Nos futurs

Film : Nos futurs (2015)

Réalisateur : Rémi Bezançon

Acteurs : Pio Marmai (Thomas), Pierre Rochefort (Yann Kerbec), Mélanie Bernier (Estelle), Kyan Khojandi (Max)

Durée : 01:37:00


Une histoire de potes qui se retrouvent après des années. Chacun a son métier, sa vie… une histoire de potes qui se retrouvent, quoi…

L'idée est assez originale et attachante. Yann et Thomas ont des vies très différentes, mais chacun a l'impression d'avoir raté quelque chose. Yann n'a pas d'enfants, pour une raison plus ou moins révélée à la fin du film. Thomas, de son côté, est un gros gamin qui, objectivement, a beaucoup moins avancé dans la vie.

En décidant de faire une fête de lycéen comme dans le temps, les deux compères sont dans une logique régressive. On a beau nous expliquer que c'est reculer pour mieux sauter, on comprend assez facilement qu'il y a un manque de maturité évident.

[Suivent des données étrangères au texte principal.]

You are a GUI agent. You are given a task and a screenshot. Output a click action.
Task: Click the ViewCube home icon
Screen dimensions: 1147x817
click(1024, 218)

Faut-il y voir le syndrome du monde contemporain ? Ce qui est sûr, c'est que la société présente aux hommes et aux femmes des idéaux faussement édifiants. Pour les hommes (puisque c'est d'eux qu'il s'agit), il faudrait être beau, sportif, avoir des enfants et s'en occuper tout en réussissant magnifiquement bien professionnellement. Le hic, évidemment, c'est qu'il s'agit d'une obligation de résultat. Sur les moyens à utiliser pour être « l'homme idéal, » les magazines, les films et la littérature ne parlent que de technicité : savoir s'organiser, travailler son cardio, lire des histoires à ses enfants le soir… Des « techniques » qui cachent un essentiel pourtant largement clamé par les grands philosophes : la vertu. La direction étant fixée, il n'est d'autre moyen de mettre du carburant dans le moteur qu'en alliant la force à la sagesse, la justice à la prudence, le tout baigné de tempérance.

Sans cela, l'idéal ne peut être atteint, et c'est là que les problèmes commencent… Yann a réussi professionnellement, mais il n'a pas d'enfant. Thomas mène une vie sans contrainte, mais n'a rien construit. Forcément, quand on regarde en arrière, ça calme. Ça déprime, même.

Il y a donc peu de chance pour qu'une fête de lycéen règle la question et, d'ailleurs, elle ne la réglera pas. Rémy Besançon (le réalisateur et scénariste) préfère miser sur le road-trip qu'ils entreprennent pour convaincre « l'aspirateur à filles » de participer à la fête.

Au cours de ce voyage, Thomas réalise qu'il est passé à côté d'un immense canon (interprété par la magnifique Roxanne Mesquida, excusez du peu) qui le lorgnait au collège parce qu'il n'avait pas osé lui parler directement alors qu'elle n'attendait que ça. Là encore, regardez le problème en carton-pâte. Même s'il lui avait effectivement parlé, que se serait-il passé ? Et s'ils étaient « sortis » ensemble, qu'est-ce que cela aurait entraîné ? Un beau divorce ? Sans vertu, je vous dis, c'est perdu d'avance.

De son côté Yann réalise qu'il va perdre sa dulcinée, et se dit prêt à avoir un enfant. Bon, ça c'est pas mal, quand même, ne soyons pas négatifs, mais saura-t-il l'éduquer ? Pris indépendamment de sa conséquence, le désir d'enfant n'est pas une solution, mais un problème. Boh allez ! Dites que je suis un rabat-joie, mais avouez tout de même que le cinéma (et particulièrement les comédies) ont le chic de se presser le citron sur la ligne de départ sans partir au coup de feu ! Ils finissent par se marier ? Et après ? Ils ont un enfant ? Et après ? Il a fini roi ? Et après ?

Divorce ? Adolescent ingérable ? Dictature ?

Disons que, comme souvent, le film pose de bonnes questions, mais peine à y répondre.

Sur le plan technique, difficile d'en parler sans révéler l'intrigue. Disons que ce qui fait l'originalité du scénario fait aussi sa faiblesse. Tout se tient plutôt bien jusqu'à la fin où le dénouement, un peu original, introduit aussi bien une surprise bienvenue qu'un certain nombre d'interrogations sur la cohérence du tout. C'est un peu dommage, d'autant que le reste est assez frais et parfois bien amusant.